[[ Supplied entries, beginning ]]
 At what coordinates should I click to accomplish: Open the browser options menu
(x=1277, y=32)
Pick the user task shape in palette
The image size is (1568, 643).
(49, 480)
[[ Supplied entries, end ]]
Write down all of the records again, word for word.

Task answer
 At what coordinates should I click to accomplish: Open the browser options menu
(x=1277, y=32)
Pick the user task shape in palette
The image size is (1568, 643).
(49, 480)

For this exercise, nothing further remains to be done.